Joe O’Connor, who took over as WFAE’s president in February 2015, has some ideas about why.

New blood at the top

O’Connor believes a number of factors explain the station’s growth, including the rapid changes in society at large.

“We have to maintain relevance in a time of great change,” he said. “We need to be making sure we’re giving people the answers to the questions they have.”

O’Connor, 59, is a Philadelphia native who grew up in Bethesda, Md., attended Georgetown’s School of Foreign Service and got a master’s degree in broadcast journalism from Boston University.

He worked for CNN in its fledgling days and spent 22 years at ABC News, working for “Good Morning America,” “Nightline” and “PrimeTime Live.” He rose to senior producer in Washington for “World News Tonight with Peter Jennings,” directing capital coverage. Along the way, he won five national Emmys and a Peabody Award.

He went to public radio as senior producer for NPR’s “On Point” produced in Boston, then led Rhode Island’s Public Radio network.

In Charlotte, he succeeded Roger Sarow, who was president of WFAE from 1988 to 2015, taking it from a small station attached to UNC Charlotte to its rank as a major player in the city’s broadcasting universe.

O’Connor impressed the members of the search committee with his deep news background and commitment to quality storytelling with an emphasis on local public service.

“We have a higher calling than ratings and revenue,” said O’Connor, who at 6-foot-8 is the tallest broadcast executive in Charlotte media, probably ever. He still spends much of his time in the community raising money for the station and advocating for more development in WFAE’s news division.

“Our investment in local news is paying off,” he said. “We’re delivering local news as good as what NPR does nationally and internationally.”

One hallmark of O’Connor’s term is WFAE’s increasingly aggressive approach to covering major community issues.

Behind the riot: ‘We got underneath all that’

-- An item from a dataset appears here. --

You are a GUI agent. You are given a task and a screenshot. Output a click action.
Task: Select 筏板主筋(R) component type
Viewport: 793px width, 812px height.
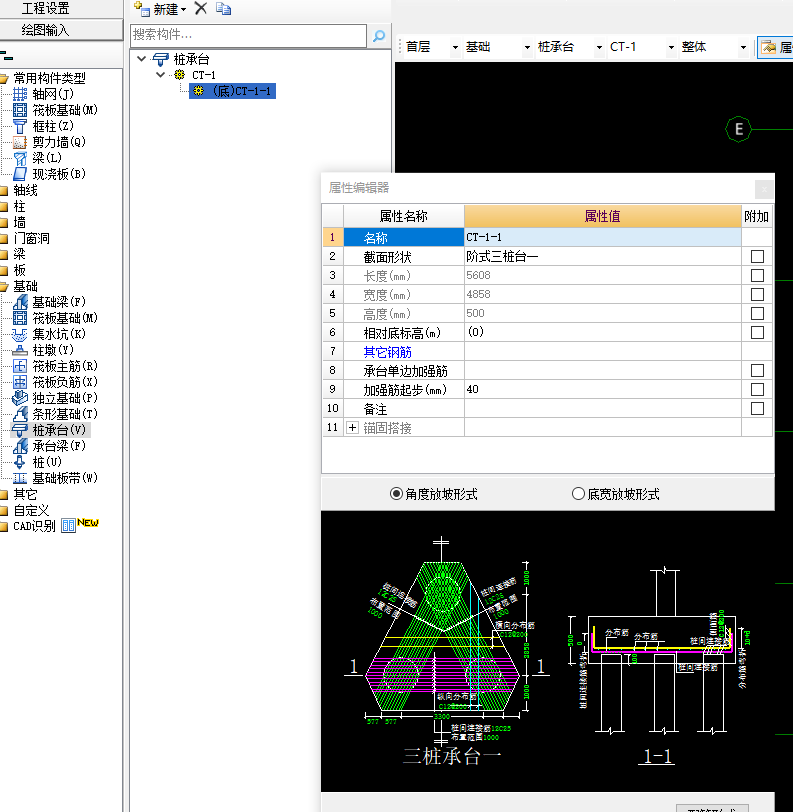(x=64, y=366)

WFAE has always looked to provide depth in its reporting, but now it is tackling breaking news – not the garden-variety crime and routine urban mayhem that drives the city’s five TV news stations, but finding substance in the big stories of the moment.

When riots erupted in Charlotte after a police shooting in September, local TV covered developments like a rugby scrum. WFAE sent reporter Michael Tomsic out to get at what was driving demonstrators.

He developed a long-form piece on two women who described their frustrations with authorities and their activism after the shooting.

“They were not representative of the violence,” said Greg Collard, WFAE’s news director. “So much of TV focused on that. We got underneath all that and got to the issues.”

When District Attorney Andrew Murray announced the reasons he was not charging the CMPD officer in the shooting, WFAE produced an instant 20-minute special, something beyond the capabilities of the team only a few years earlier.

WFAE’s reporters all have specialties outside general news reporting – education, environment, politics, arts, education, health care and others. Tomsic is one of the state media’s leading experts on redistricting (and one who is also capable of knocking out a NASCAR feature). These are all topics largely given just passing attention by the city’s TV newsrooms.

“If not for going in depth, then why are we here?” said Collard. “I couldn’t make it in commercial television.”

More urgency

One of the station’s most popular weekday shows is “Charlotte Talks With Mike Collins,” which is going into its 19th year. Wendy Herkey, its executive producer, said that show, too, has perked up to handle local issues in a more urgent manner.

On Friday mornings, local reporters do a “Weekly News Roundup” modeled on the one developed by “The Diane Rehm Show,” discussing issues from the week.

Politics was a hot topic all autumn on the show, which followed major debates with analysis the next morning with Michael Bitzer of Catawba College and others.

Herkey, who has been with “Charlotte Talks” almost since its inception, said that in the early days, Charlotte wasn’t much of a news town. Big stories tended to come from the school board or county commission.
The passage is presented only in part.